Rafts (cholesterol-enriched lipid domains in the plasma membrane) are known to be important for regulating both cell signalling and pathogen infection of cells. The HIV-1 protein gp120 binds to CD4, which forms a complex with a chemokine receptor (CCR5 or CXCR4); HIV-1 needs this receptor complex to infect target cells. Although the role of rafts in CD4-mediated signalling is well established, it is not known whether the association of CD4 with rafts is important for the entry of HIV-1 into cells.
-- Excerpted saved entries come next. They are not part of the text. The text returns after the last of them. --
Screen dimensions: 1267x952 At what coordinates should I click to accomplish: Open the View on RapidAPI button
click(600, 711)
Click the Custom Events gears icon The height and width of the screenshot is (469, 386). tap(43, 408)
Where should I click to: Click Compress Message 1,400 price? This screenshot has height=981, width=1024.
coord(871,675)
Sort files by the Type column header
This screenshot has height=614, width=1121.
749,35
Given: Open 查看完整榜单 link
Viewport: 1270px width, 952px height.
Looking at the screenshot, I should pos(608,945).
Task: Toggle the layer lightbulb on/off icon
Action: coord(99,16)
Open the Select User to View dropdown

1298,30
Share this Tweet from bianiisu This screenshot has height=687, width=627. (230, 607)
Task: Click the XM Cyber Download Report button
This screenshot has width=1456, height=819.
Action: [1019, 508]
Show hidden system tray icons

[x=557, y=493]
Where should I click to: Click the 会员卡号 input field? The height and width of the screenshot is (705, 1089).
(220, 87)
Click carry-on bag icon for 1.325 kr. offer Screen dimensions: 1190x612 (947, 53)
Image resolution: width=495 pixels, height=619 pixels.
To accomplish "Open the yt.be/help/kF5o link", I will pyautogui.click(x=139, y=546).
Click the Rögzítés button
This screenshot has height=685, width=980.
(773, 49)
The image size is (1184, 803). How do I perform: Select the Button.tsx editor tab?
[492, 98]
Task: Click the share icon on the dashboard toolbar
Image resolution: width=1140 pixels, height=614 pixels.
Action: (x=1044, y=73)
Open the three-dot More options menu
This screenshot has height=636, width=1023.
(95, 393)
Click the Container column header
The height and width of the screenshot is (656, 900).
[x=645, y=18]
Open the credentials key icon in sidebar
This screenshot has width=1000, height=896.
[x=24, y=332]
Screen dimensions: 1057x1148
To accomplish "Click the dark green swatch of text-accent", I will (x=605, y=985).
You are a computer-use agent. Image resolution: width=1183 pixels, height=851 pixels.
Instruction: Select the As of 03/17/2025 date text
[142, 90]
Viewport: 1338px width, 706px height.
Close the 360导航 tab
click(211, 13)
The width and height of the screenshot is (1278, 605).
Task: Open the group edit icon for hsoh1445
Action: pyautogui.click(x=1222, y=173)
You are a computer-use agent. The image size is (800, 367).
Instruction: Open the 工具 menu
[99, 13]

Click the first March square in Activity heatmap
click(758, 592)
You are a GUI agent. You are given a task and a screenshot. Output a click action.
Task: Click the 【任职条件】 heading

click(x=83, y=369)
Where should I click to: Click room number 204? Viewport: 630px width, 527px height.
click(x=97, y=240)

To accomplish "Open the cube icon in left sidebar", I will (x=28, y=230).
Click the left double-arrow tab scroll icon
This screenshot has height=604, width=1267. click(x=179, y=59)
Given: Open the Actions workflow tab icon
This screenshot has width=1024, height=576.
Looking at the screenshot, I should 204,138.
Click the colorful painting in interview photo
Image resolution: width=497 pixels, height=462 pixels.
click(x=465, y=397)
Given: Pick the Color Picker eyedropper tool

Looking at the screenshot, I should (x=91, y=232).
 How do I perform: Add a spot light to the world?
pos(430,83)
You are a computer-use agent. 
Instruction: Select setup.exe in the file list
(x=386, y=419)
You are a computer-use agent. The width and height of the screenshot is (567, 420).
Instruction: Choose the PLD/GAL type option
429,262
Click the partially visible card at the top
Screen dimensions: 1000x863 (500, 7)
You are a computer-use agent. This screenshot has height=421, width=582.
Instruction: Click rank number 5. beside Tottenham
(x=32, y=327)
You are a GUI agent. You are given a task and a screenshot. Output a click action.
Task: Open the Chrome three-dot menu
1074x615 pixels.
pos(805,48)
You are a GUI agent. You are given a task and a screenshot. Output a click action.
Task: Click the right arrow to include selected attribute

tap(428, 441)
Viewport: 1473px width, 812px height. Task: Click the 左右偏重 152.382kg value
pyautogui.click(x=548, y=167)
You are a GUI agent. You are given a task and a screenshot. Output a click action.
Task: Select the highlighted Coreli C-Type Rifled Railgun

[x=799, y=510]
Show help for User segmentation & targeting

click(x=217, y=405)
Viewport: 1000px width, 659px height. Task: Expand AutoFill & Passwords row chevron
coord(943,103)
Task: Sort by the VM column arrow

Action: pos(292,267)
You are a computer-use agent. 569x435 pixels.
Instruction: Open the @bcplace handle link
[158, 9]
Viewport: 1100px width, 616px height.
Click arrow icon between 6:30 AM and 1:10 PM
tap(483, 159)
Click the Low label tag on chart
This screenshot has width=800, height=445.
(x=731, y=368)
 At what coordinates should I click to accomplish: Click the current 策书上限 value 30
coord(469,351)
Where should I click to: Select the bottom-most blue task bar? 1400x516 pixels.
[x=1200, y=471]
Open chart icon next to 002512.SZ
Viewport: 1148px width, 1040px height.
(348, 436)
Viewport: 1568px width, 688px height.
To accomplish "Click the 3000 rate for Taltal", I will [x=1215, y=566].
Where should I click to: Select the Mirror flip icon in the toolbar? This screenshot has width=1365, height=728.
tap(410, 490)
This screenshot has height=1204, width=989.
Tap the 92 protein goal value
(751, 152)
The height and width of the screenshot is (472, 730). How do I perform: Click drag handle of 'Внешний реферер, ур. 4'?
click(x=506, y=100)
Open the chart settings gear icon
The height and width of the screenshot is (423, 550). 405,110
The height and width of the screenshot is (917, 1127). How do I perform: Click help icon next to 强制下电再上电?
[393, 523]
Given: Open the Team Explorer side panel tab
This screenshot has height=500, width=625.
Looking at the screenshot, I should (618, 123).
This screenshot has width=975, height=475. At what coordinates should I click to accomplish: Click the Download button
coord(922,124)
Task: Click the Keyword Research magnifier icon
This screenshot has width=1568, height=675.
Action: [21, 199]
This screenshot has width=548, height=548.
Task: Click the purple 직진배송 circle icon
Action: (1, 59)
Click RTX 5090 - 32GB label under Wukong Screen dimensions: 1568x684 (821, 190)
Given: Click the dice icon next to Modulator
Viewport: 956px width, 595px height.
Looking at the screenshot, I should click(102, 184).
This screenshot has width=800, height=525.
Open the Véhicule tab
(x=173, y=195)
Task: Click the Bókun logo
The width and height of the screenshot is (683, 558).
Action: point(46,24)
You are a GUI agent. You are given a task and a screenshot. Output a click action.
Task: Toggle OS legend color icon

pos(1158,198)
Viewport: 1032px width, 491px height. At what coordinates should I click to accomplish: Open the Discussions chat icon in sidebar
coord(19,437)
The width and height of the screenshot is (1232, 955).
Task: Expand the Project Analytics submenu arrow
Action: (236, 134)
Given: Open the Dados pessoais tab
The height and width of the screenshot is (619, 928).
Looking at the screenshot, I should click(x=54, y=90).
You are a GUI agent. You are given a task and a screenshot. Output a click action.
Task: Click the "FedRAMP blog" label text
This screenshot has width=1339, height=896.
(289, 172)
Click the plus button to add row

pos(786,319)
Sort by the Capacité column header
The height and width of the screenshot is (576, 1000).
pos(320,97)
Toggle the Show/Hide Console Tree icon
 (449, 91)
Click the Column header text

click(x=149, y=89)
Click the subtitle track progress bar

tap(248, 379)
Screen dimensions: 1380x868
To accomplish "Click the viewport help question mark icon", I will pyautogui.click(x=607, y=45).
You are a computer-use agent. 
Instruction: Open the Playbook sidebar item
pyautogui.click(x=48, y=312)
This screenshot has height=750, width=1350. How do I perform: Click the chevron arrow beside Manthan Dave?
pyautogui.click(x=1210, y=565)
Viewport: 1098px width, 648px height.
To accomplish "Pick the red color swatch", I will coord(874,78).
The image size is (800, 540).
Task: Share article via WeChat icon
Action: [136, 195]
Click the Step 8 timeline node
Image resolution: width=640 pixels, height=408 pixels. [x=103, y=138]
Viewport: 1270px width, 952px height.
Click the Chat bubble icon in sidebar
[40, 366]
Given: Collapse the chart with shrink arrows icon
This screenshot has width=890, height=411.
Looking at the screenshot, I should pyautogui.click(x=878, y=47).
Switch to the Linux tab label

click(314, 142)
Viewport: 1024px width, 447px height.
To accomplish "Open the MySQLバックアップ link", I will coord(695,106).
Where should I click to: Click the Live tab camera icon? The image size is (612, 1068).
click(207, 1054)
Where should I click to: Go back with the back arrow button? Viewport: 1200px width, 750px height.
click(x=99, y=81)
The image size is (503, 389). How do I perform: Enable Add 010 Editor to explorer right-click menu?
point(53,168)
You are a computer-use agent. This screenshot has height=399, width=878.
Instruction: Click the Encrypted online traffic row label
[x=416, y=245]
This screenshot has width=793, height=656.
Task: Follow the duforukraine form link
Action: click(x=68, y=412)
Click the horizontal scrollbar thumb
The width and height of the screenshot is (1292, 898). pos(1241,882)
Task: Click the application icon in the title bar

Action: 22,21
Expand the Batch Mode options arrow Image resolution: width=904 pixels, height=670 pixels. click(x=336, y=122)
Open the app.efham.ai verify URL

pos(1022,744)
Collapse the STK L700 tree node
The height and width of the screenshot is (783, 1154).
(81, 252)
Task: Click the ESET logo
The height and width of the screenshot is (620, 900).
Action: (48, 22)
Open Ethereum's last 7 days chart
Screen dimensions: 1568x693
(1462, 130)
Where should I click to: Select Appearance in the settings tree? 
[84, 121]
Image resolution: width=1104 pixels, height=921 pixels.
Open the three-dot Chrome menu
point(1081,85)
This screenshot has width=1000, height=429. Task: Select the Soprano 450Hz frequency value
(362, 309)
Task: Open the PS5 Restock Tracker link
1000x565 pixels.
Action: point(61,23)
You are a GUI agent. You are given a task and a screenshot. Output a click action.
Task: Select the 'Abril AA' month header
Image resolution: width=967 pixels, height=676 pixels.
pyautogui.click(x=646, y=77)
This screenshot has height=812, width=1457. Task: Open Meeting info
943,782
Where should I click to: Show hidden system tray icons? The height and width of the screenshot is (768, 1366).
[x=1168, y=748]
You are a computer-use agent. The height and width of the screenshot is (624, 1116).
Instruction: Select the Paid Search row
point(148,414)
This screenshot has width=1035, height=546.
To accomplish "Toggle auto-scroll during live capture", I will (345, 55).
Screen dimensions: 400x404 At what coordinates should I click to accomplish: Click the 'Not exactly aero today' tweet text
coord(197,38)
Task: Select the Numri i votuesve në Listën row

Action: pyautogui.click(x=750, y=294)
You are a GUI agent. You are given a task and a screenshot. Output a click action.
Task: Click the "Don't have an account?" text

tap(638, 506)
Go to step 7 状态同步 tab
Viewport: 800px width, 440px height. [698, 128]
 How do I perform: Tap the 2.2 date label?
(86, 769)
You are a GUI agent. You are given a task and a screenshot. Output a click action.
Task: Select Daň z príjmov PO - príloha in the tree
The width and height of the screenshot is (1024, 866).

To answer this question, the authors generated CD4 chimaeras and mutants (in which the transmembrane and cytoplasmic domains were affected) and investigated the effect of these mutations on the partitioning of CD4 to raft or non-raft domains, CD4 signalling and HIV-1 infection. Of the mutants, only CD4-LDL — generated by replacing the CD4 transmembrane and cytoplasmic domains with those from the low-density lipoprotein (LDL) receptor — partitioned to the non-raft plasma-membrane fraction in transfected cells; all of the other mutants retained raft partitioning. Furthermore, CD4-LDL failed to activate the tyrosine kinase LCK after CD4 crosslinking and also failed to mediate HIV-1 entry (although it bound as well as wildtype CD4 to gp120). All mutants that retained raft partitioning mediated both CD4-induced LCK activation and HIV-1 entry.

Why is CD4 raft partitioning required for HIV-1 entry? Confocal microscopy studies showed that cells transfected with wildtype CD4 formed raft-associated complexes of CD4, gp120 and CXCR4 after gp120 induction. However, in CD4-LDL-transfected cells, CD4 and gp120 co-localized in non-raft membranes, but these did not coalesce with CXCR4-containing rafts. So, the partitioning of CD4 to rafts is required for gp120-induced receptor clustering.

These results show that the partitioning of CD4 to rafts is required for HIV-1 entry, and they establish that HIV-1 exploits rafts as host-cell entry sites, which might enable new strategies for preventing HIV-1 infection to be developed.